» **YOUR TASK**
Start at the first of the rows below and stop after the line containing "tap(238, 249)". Rewrite those lines with "icon" changed to "button" everywhere, keep everything else the same, and leave out the pictures.

··········

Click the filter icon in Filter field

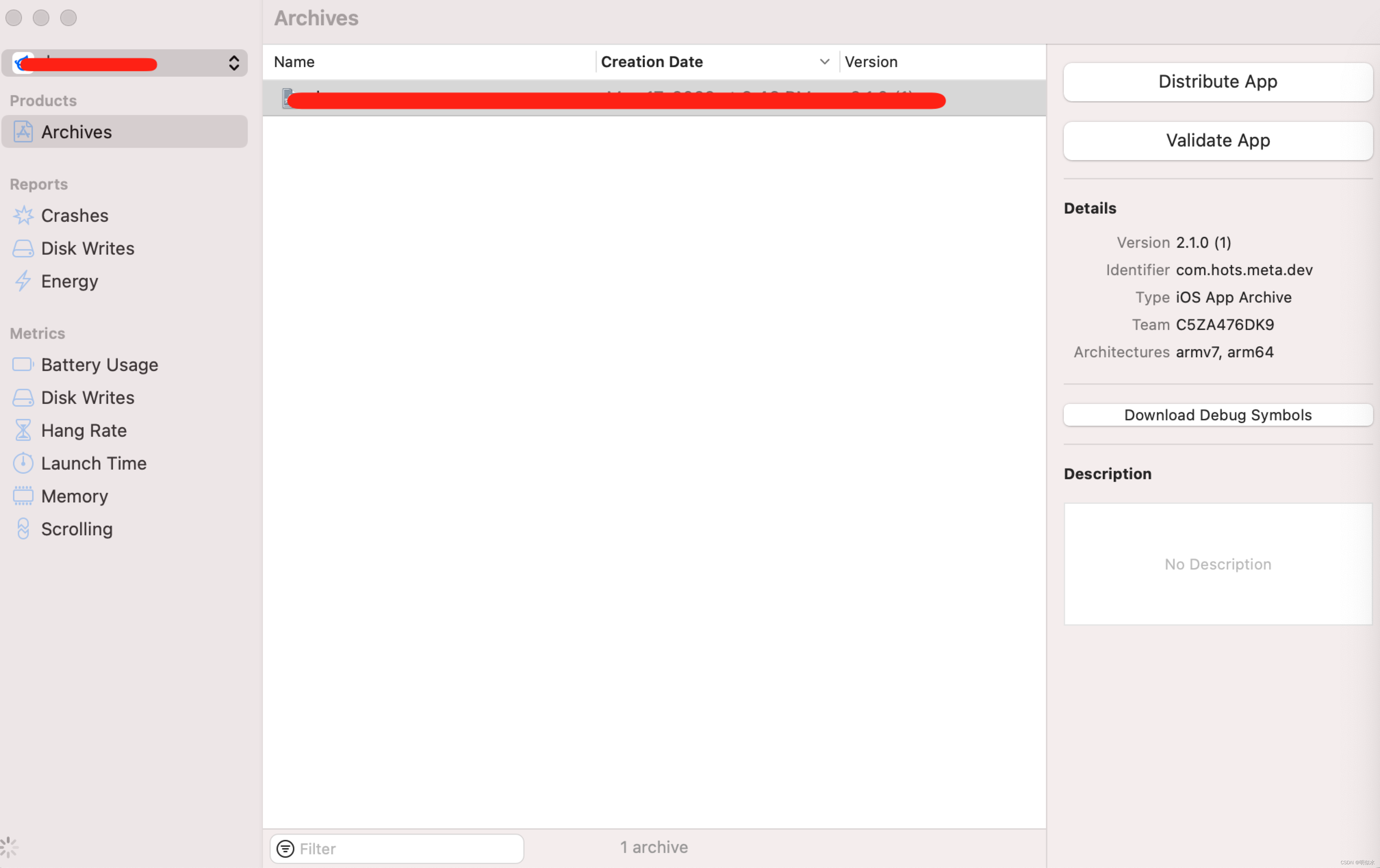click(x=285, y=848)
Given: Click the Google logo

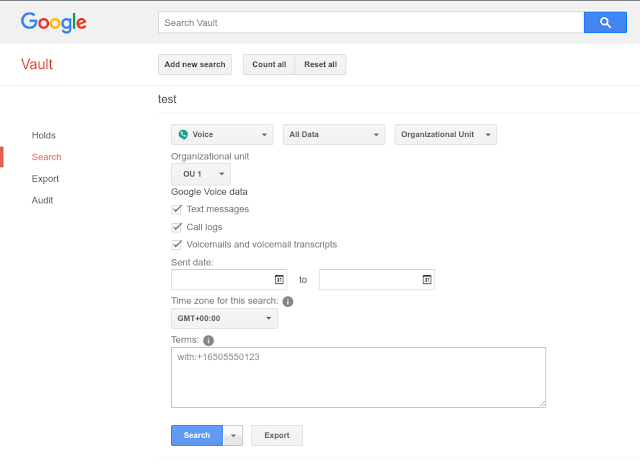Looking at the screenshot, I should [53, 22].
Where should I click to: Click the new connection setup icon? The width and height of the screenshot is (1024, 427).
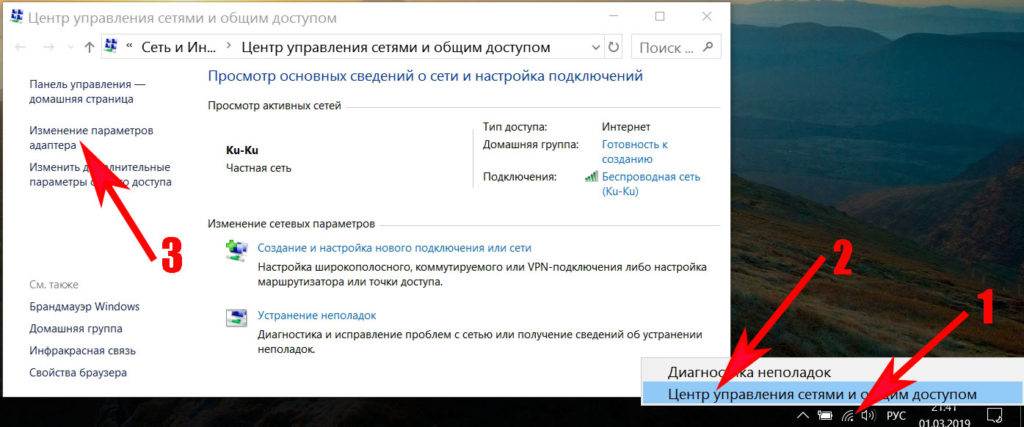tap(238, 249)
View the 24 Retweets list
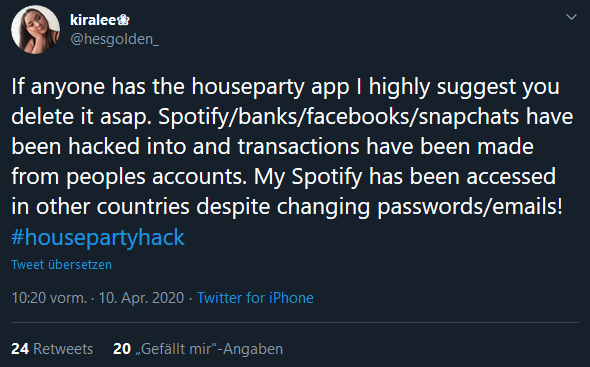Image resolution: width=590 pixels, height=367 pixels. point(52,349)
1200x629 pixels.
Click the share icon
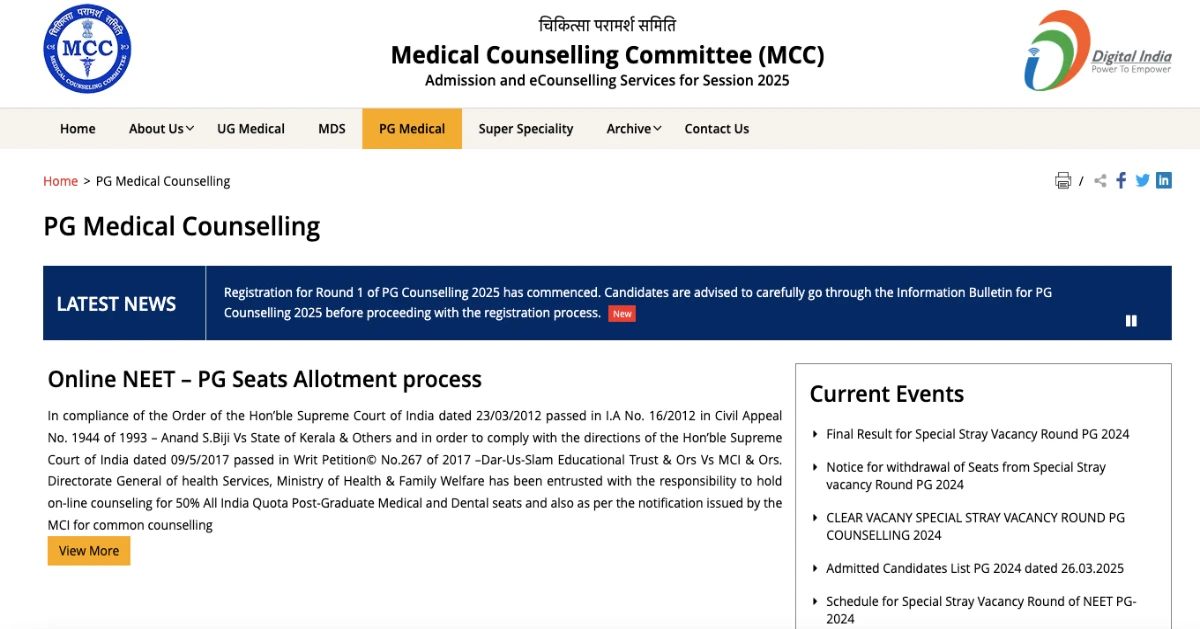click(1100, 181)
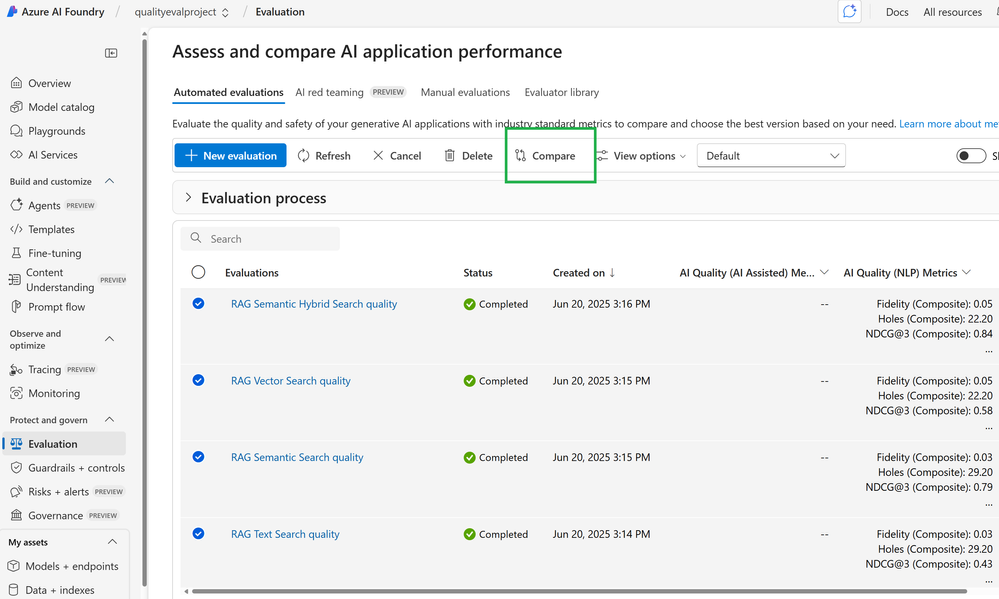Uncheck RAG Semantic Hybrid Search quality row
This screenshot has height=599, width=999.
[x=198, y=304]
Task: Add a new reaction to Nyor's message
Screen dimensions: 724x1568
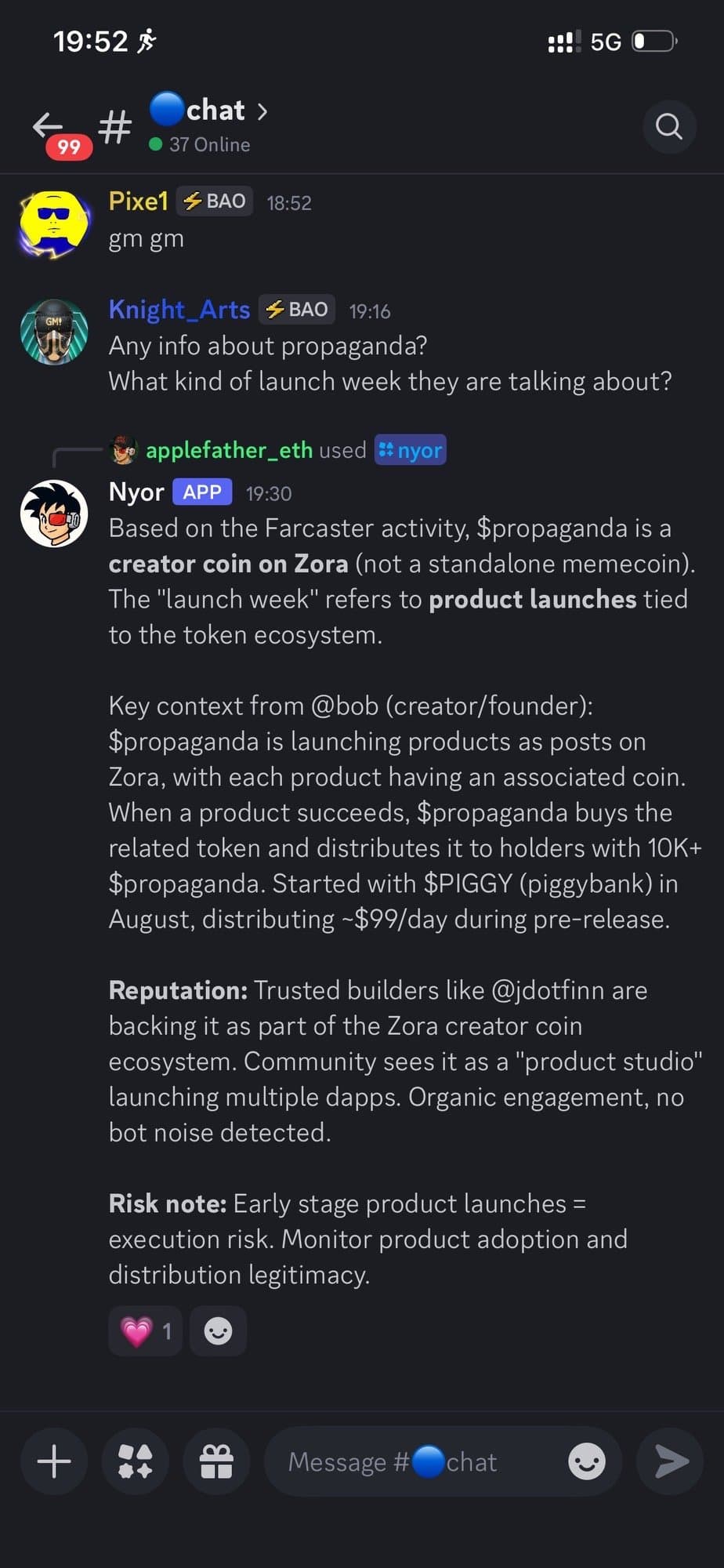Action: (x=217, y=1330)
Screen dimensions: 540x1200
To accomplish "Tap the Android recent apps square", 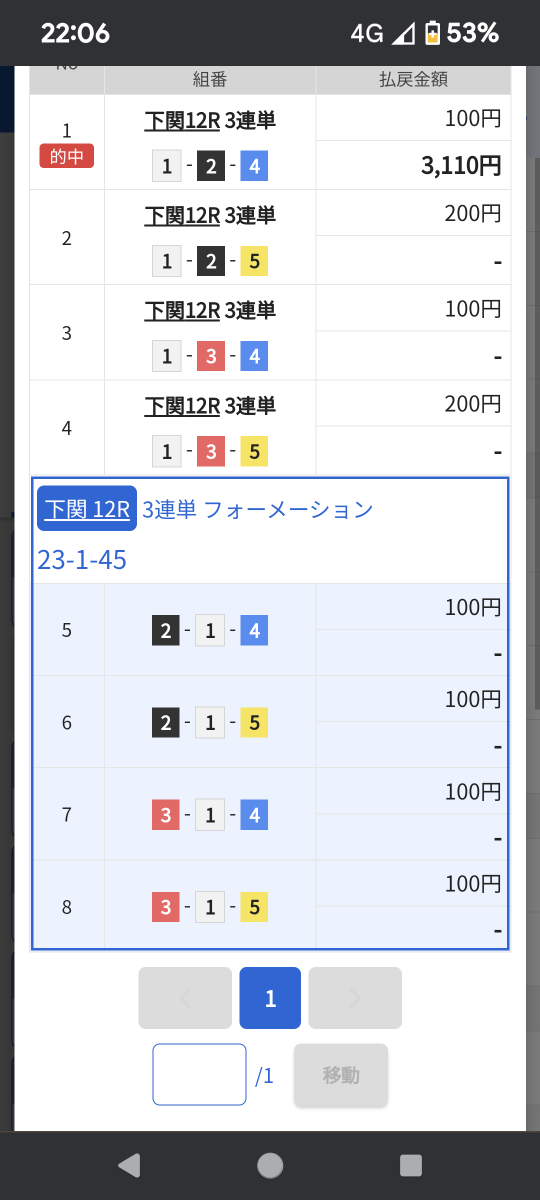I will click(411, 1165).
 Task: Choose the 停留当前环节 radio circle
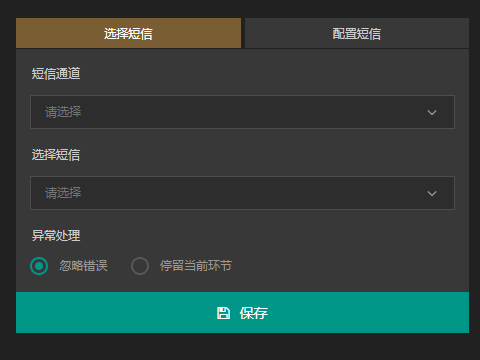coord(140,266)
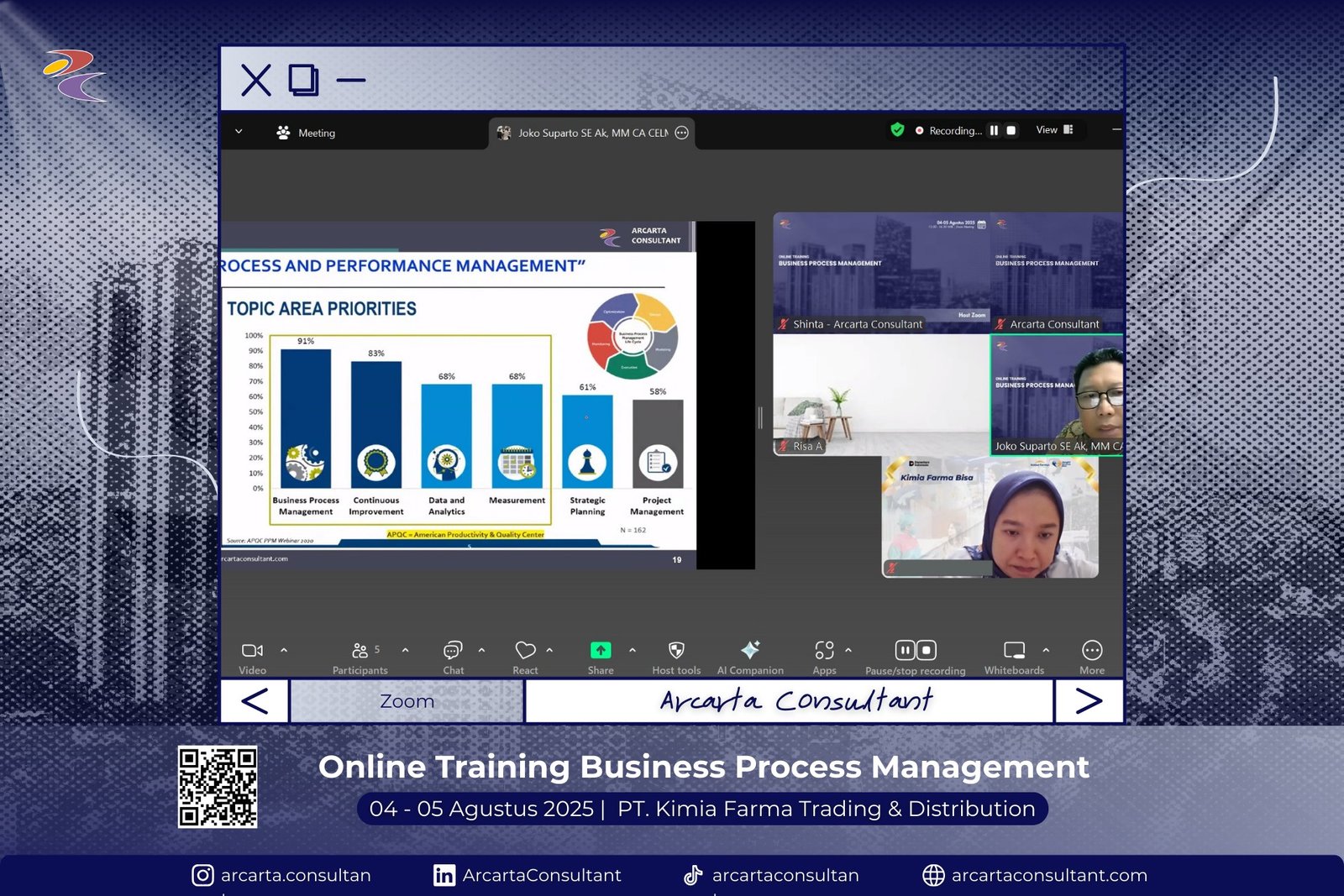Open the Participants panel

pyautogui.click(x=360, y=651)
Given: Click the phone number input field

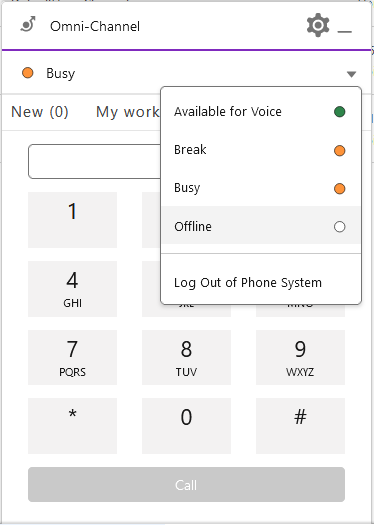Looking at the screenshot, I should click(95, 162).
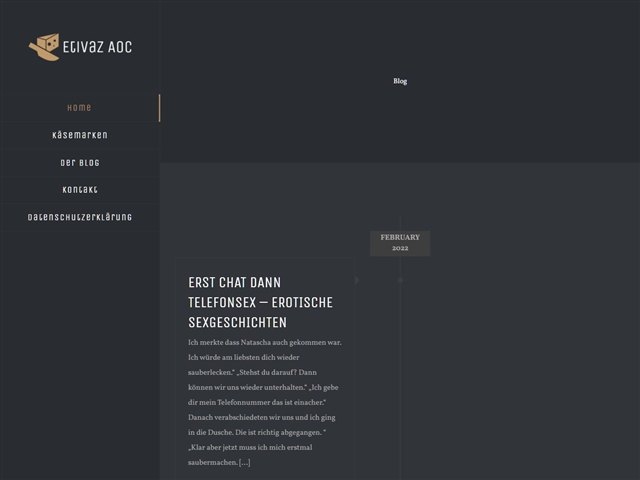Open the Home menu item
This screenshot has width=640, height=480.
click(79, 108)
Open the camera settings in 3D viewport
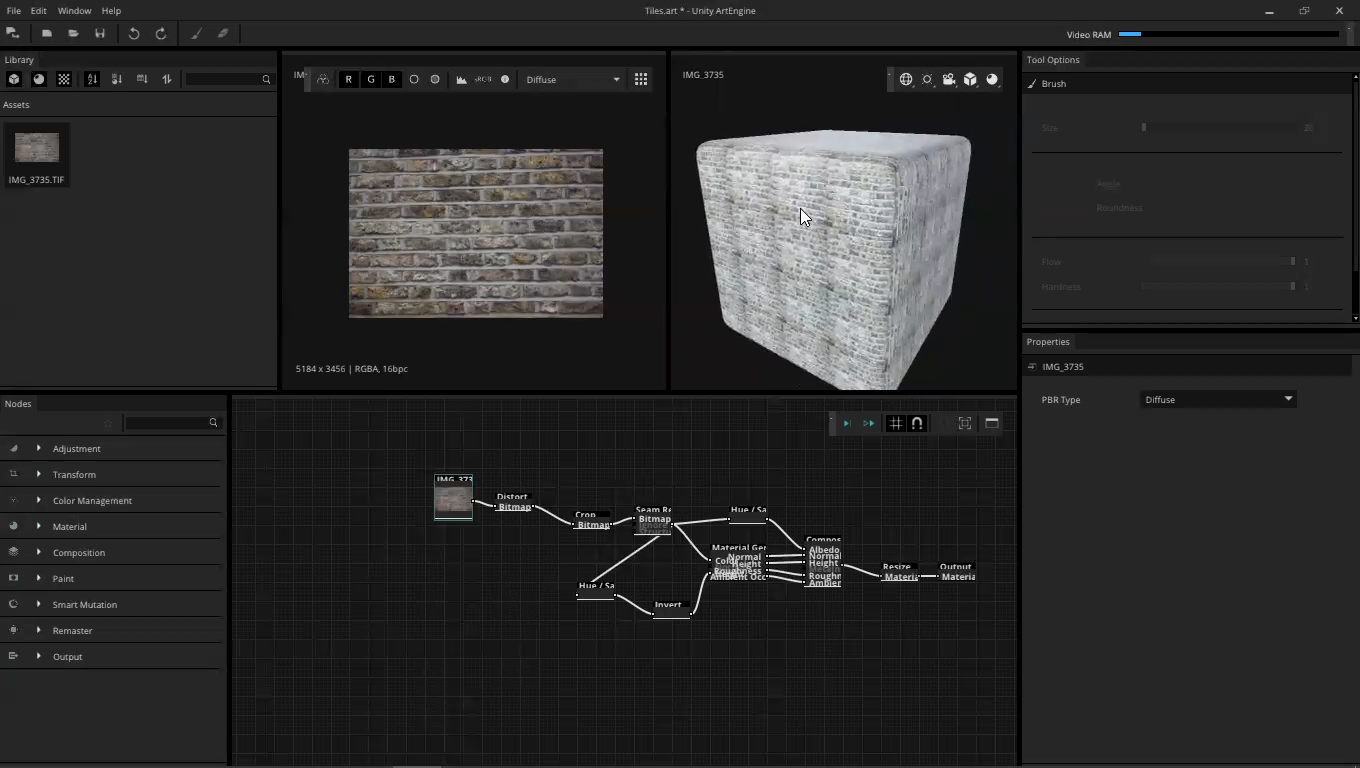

··········

» **REPLY**
Click the filter button in Filter field

click(x=285, y=848)
Given: Click the Google logo

Looking at the screenshot, I should [53, 22].
Where should I click to: Click the new connection setup button? The width and height of the screenshot is (1024, 427).
tap(238, 249)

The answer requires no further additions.